Loro Piana hat seine verschiedenen Abteilungen sowie seine internen und externen Lieferanten in diese digitale Umstellung einbezogen. "Das hat uns eine große Flexibilität verschafft. Wir können jetzt mit verschiedenen Szenarien spielen, um die Anforderungen durch einen definierten Kapazitätsplan in Bezug auf Lieferanten, Rohstoffe und Formen zu lösen. Das bedeutet, dass wir auf spezifische Anfragen innerhalb eines halben Tages reagieren können, während wir früher mehrere Tage brauchten, um uns ein Bild zu machen und einen Auftrag zu bestätigen", sagt Taranzano.

Die Produktionsplanung und die Einkaufspolitik und -verwaltung werden bei Loro Piana nun über ein einziges Tool abgewickelt. Durch die Einbeziehung der Zulieferer muss das Unternehmen zudem nicht mehr stundenlang telefonieren, um ihnen die Pläne zu erklären.

Die Kubix Link-Plattform von Lectra bietet Marken einen mehrdimensionalen digitalen Ansatz - lectra.com


Verschiedene Hightech-Unternehmen bieten gezielte und immer anspruchsvollere Lösungen für Modemarken an. Pinko zum Beispiel hat sich mit Lectra zusammengetan und die Cloud-Plattform Kubix Link eingeführt, die dank ihrer intelligenten und intuitiven Funktionalitäten zur Optimierung der Produktion beiträgt. Das System kombiniert PLM- (Product Lifecycle Management), PIM- (Product Information Management) und DAM- (Digital Asset Management) Funktionen.

"Dies hat es uns ermöglicht, Aufgaben und Dringlichkeiten zu klären und die Produktionsprozesse besser zu kontrollieren und zu optimieren", kommentiert Marco Ruffa, Leiter der digitalen Transformation bei Pinko.

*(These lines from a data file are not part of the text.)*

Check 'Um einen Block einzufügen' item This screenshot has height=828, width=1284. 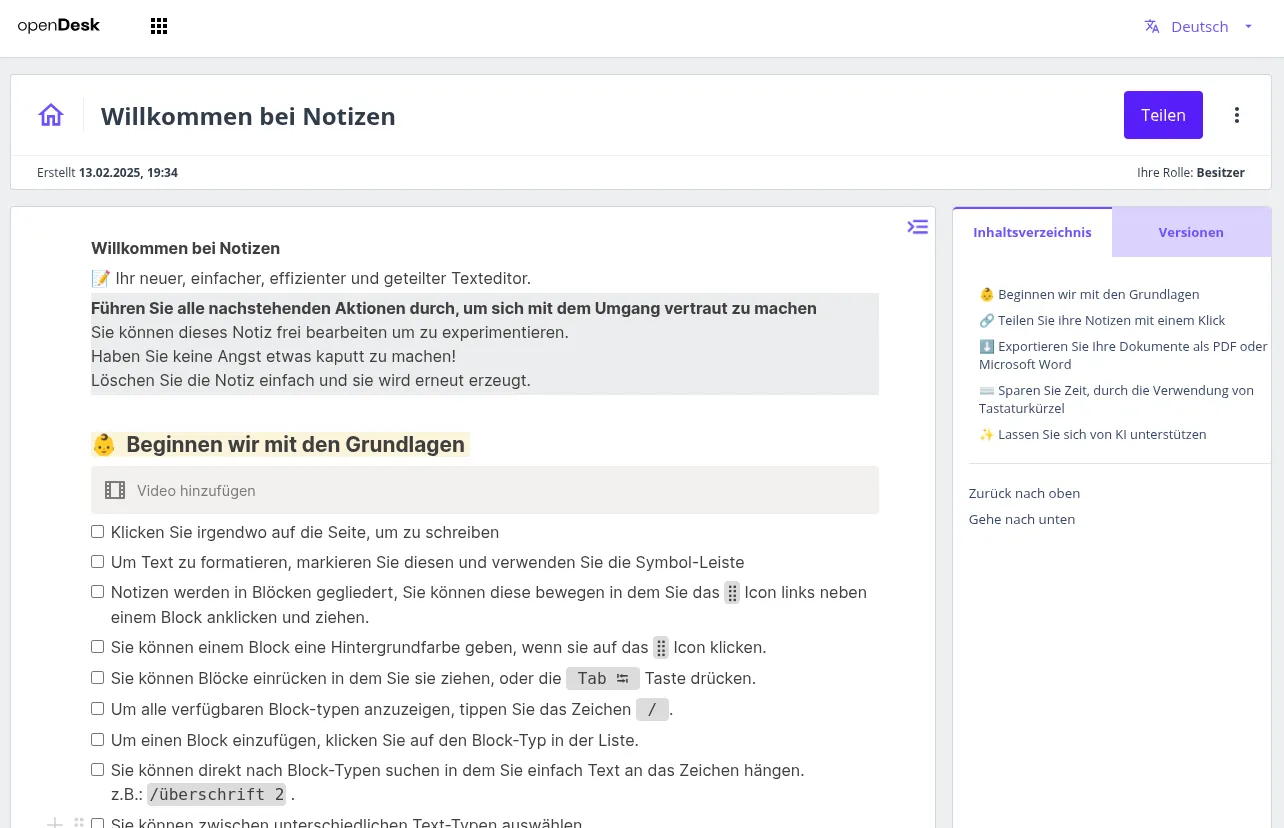pos(97,739)
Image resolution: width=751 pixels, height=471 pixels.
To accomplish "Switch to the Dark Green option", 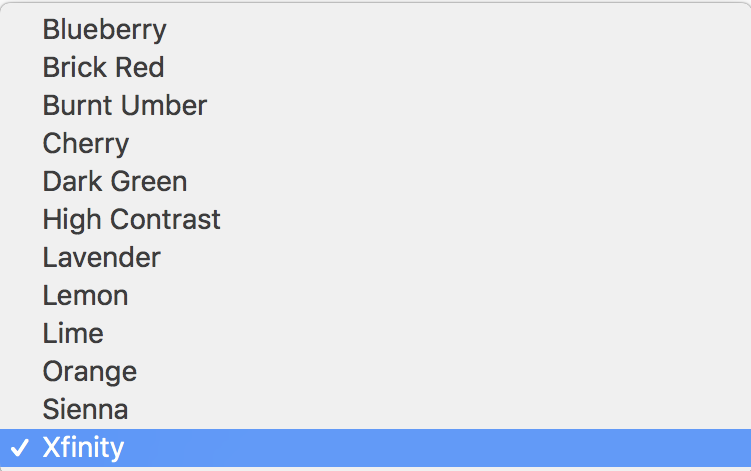I will [x=114, y=181].
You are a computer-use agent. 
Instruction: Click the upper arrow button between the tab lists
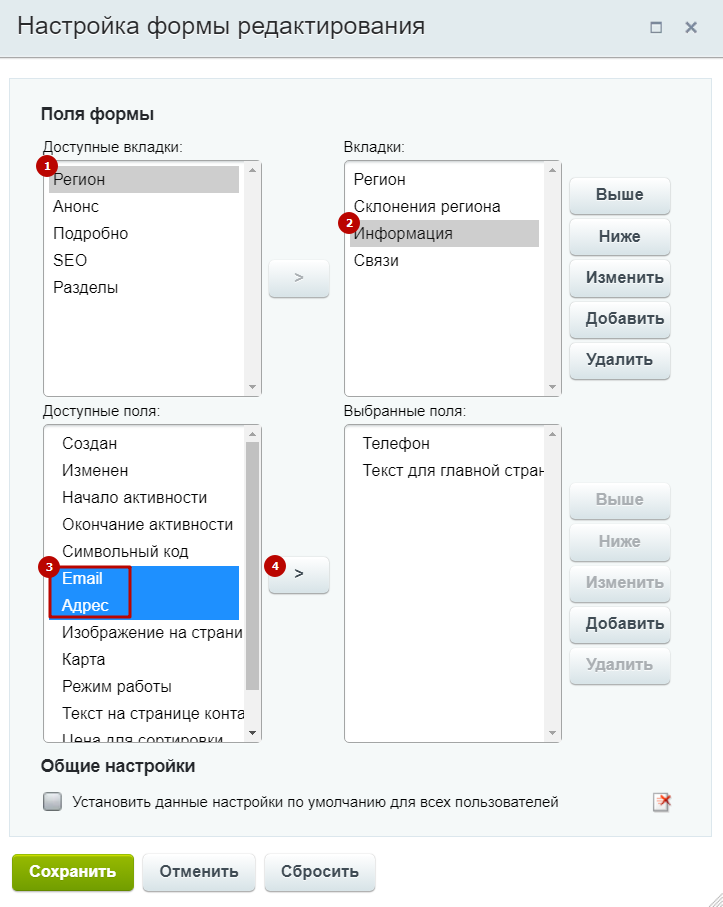tap(299, 278)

"Zum Beispiel werden wir zunehmend über die großen internationalen Marktplätze vertrieben und treten immer mehr in Dialog mit den Online-Händlern, die uns um Anpassungen in Bezug auf Sprachen, Präsentationen und Produktinformationen bitten. Mit diesem Tool können wir alle Informationen zusammenführen, um sie auf den verschiedenen Websites zu veröffentlichen", erläutert der Manager.

Pinko hat Retviews, den Datenanalysten von Lectra, in den letzten drei Monaten auch zur Verwaltung seiner Preispositionierung auf dem russischen Markt eingesetzt. "Innerhalb weniger Monate gab es erhebliche Preisänderungen. Retviews ermöglichte es uns, die von den Online-Händlern angewandten Preise zu überwachen und sehr reaktionsschnelle Analysen durchzuführen, um unser Wettbewerbsniveau aufrechtzuerhalten", so Ruffa abschließend.